Y es que el Espíritu Santo, como predicó el Padre Juan Martín Baro, es un gran desconocido para la comunidad cristiana, al ser una realidad no visible, que, como el viento, se siente, pero no se ve. De su mano hicimos un recorrido por el significado de esta fiesta de Pentecostés para el pueblo judío en contraposición a su significado para los cristianos, habiendo pasado de ser una fiesta con un sentido primario, ligado a la naturaleza y a la presentación de los primeros dones a Dios, a ser una celebración del hecho de la entrega de la Ley a Moisés, a ser la entrega del Espíritu del mismo Cristo muerto y resucitado.

También hizo alusión a la variedad de símbolos que usamos para referirnos al Espíritu Santo: El fuego, el agua, la paloma o el viento.

Y como en una continuación de esas palabras, el Padre Silvio Miguel Bueno, ahondando en que en el fondo el Espíritu es Dios mismo, transmitió el hecho de que Dios abrió su costado, entregó su aliento, atravesó un muro para darnos su vida.

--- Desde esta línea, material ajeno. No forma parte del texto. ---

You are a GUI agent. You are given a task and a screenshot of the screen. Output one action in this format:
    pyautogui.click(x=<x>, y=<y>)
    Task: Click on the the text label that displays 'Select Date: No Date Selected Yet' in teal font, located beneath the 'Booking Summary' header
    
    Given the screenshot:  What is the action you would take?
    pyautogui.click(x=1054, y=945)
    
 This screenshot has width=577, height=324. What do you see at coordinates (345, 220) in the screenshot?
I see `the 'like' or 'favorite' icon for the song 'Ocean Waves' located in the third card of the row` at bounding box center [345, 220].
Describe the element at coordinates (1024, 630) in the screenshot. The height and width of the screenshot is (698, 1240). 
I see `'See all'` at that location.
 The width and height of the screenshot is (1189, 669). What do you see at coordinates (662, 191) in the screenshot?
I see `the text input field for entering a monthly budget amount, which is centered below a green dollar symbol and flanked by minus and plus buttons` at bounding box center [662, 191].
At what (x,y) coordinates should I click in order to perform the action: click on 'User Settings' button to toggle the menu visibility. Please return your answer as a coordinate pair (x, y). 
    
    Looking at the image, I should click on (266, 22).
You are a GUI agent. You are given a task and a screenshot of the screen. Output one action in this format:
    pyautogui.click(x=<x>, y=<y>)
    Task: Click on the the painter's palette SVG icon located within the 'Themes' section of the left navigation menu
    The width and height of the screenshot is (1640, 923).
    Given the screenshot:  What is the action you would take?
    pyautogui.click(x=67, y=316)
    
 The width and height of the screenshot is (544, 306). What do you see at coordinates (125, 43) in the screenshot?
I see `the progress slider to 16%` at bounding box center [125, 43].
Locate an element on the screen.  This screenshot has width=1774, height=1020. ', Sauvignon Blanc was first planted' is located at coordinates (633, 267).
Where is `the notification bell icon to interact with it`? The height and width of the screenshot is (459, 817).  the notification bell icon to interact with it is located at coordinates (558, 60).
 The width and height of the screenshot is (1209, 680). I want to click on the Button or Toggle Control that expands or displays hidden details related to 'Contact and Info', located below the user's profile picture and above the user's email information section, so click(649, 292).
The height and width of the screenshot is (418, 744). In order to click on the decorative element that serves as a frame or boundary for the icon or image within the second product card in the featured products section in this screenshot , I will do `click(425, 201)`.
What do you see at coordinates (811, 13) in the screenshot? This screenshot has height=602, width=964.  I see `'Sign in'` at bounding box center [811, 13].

Esta fiesta de Pentecostés la podemos celebrar como el comienzo real de la Iglesia, porque dejamos de ser gente que tiene una enseñanza y pasamos a, por el Espíritu, incluso en nuestras debilidades y errores, por muy distintos que seamos, una comunidad que se entiende y camina junta.

Ese aliento de Dios, el mismo que a través de la palabra dio la vida, casi inconscientemente, entra en nosotros, que dejamos que algo externo a nuestro organismo se funda con nosotros por algo tan cotidiano como respirar.

Animándonos a dejarnos invadir por ese Espíritu, que siempre nos ha de llevar a amar, a abrir nuestro corazón a Dios, terminamos cantando un canto de envío, porque… sois la sal que puede dar sabor a la vida… sois la luz que tiene que alumbrar… llevar a Dios

A continuación, pasamos al salón parroquial a compartir lo que los asistentes aportaron en un rato de convivencia todos juntos.

Deseamos que el Pastor José Eugenio Burguillo Martín, se recupere lo antes posible, para poder compartir juntos en nuestro próximo encuentro.